The function accepts an input from a dplyr pipe "%>%" and outputs the results as a tibble.
eg. example_data %>% tab(variable1, variable2)
Usage
tab(data, variable1, variable2, test = "none")
Arguments
data | 
 The data frame or tibble  | 
variable1 | 
 The first categorical variable  | 
variable2 | 
 The second categorical variable  | 
test | 
 Optional frequentist hypothesis test, use test=exact for Fisher's exact or test=chi for Chi squared  | 
Value
A tibble with a cross-tabulation of frequencies and row percentages
Examples
example_data <- dplyr::tibble(id = 1:100, group1 = sample(c("a", "b", "c", "d"),
                                                  size = 100, replace = TRUE),
                                                  group2= sample(c("male", "female"),
                                                  size = 100, replace = TRUE))

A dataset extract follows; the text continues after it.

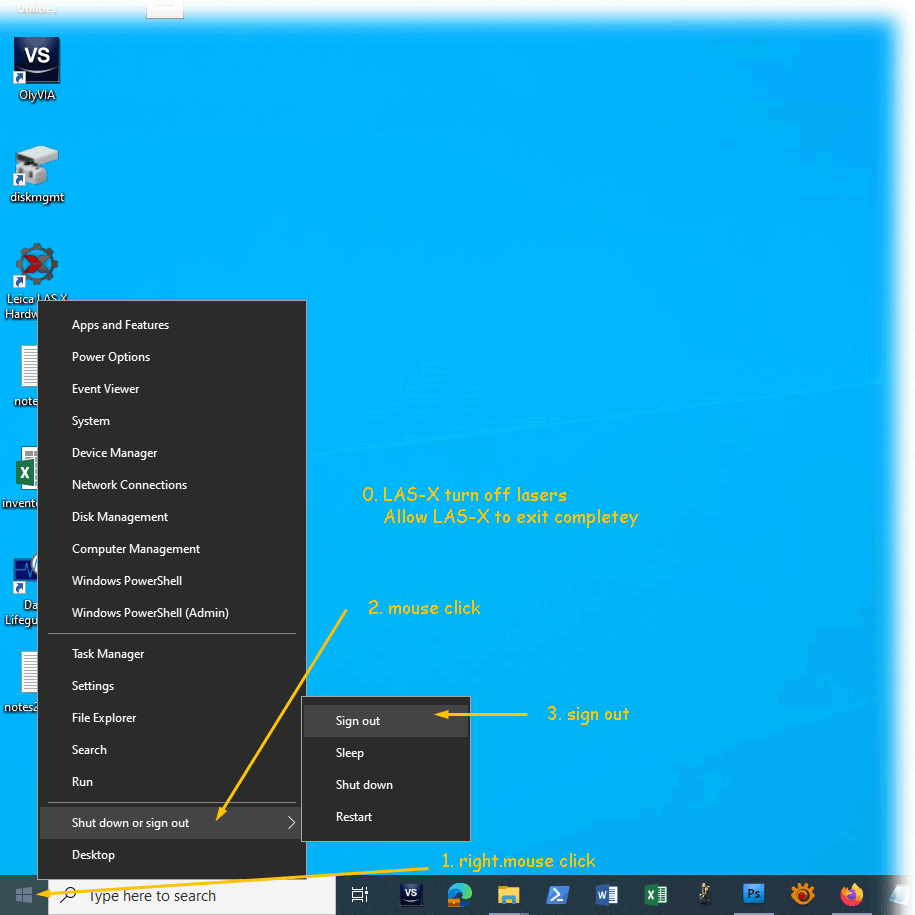Open Disk Management from the menu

example_data$group1[sample(1:100, size = 10)] <- NA  # Replace 10 with missing
tab(example_data, group1, group2)
summary <- tab(example_data, group1, group2) # Save summary statistics as a tibble.
Summarise a categorial variable
Description
Summarises frequencies and percentages for a categorical variable.
The function accepts an input from a dplyr pipe "%>%" and outputs the results as a tibble. eg. example_data %>% tab1(variable)
Usage
tab1(data, variable, dp = 1)
Arguments
data | 
 The data frame or tibble  | 
variable | 
 The categorical variable you would like to summarise  | 
dp | 
 The number of decimal places for percentages (default=2)  | 
Value
A tibble with frequencies and percentages
Examples
example_data <- dplyr::tibble(id = 1:100, group = sample(c("a", "b", "c", "d"),
                                                  size = 100, replace = TRUE))
example_data$group[sample(1:100, size = 10)] <- NA  # Replace 10 with missing
tab1(example_data, group)
summary <- tab1(example_data, group) # Save summary statistics as a tibble.